I'm experiencing a problem using HTTP/2 push preload with the php session: when I open a page that use a preload header feature, the session is lost/reset. The application code is open source, here is where I set the Link header: https://github.com/SergiX44/XBackBone/blob/master/app/Controllers/UploadController.php#L107

...
$url = urlFor("/$args[userCode]/$args[mediaCode]/raw");
$response = $response->withHeader('Link', "<{$url}>; rel=preload; as={$type}");
...

request

raw request headers

As you can see in the pictures the HTTP/2 push is actually working, but the "pushed" resource is resetting the session (the "raw" request in this case is an image, served by PHP). Why is that happening?

Solution

  • In Apache HTTP/2 module only certain headers are copied on pushed request.

    The full list of headers is listed in the Apache documentation

    Apache will look at the original request (the one that triggered the PUSH) and copy the following headers over to PUSH requests: user-agent, accept, accept-encoding, accept-language, cache-control.

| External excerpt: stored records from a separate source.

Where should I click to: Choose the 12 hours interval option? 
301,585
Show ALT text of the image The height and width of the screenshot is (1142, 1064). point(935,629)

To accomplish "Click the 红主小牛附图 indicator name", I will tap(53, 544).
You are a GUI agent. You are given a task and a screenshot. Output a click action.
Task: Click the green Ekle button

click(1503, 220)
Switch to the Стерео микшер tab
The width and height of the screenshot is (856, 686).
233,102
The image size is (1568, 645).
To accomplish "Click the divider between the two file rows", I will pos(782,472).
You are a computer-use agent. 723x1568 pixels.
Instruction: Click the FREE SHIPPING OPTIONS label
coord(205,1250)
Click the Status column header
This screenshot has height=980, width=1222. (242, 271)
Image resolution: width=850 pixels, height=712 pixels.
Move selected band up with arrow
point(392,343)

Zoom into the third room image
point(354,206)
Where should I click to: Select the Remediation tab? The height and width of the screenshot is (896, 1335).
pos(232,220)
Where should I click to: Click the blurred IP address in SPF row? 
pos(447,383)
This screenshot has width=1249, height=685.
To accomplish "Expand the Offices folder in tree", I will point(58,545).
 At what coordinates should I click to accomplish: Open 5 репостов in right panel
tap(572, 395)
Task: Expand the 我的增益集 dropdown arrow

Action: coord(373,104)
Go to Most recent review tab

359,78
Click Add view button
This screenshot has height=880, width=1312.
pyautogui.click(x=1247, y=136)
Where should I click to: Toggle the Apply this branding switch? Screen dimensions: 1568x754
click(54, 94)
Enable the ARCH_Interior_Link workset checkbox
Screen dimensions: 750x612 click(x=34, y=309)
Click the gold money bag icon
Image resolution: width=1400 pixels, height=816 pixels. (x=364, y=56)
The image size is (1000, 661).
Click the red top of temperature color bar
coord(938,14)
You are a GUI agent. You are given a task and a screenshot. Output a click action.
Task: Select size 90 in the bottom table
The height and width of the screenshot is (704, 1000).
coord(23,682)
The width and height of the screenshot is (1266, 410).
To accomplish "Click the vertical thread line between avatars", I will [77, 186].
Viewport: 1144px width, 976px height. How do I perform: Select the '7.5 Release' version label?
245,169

    All other headers are ignored. Cookies will also not be copied over. PUSHing resources that require a cookie to be present will not work. This can be a matter of debate. But unless this is more clearly discussed with browser, let's err on the side of caution and not expose cookie where they might oridinarily not be visible.

    Note how it explicitly calls out that cookies will not be sent. Therefore there is no session and so your PHP app is setting a new one.

    HTTP/2 push is intended to send safe, cacheable resources and Apache has chosen to interpret this has non-authenticated resources. Therefore unless you can serve your pushed resource without requiring cookies, you should not push it.

    You can use the preload header with the nopush attribute to avoid pushing it, but still have the browser request it with high priority. As the browser is requesting it, it will send the appropriate cookies and all should work. It may not be quiet as fast as push but it’s often good enough. Additionally as browsers are aware of their cache, using preload instead of push is often recommended anyway. Push is complicated to get right - and not just because of the issue you’ve spotted here.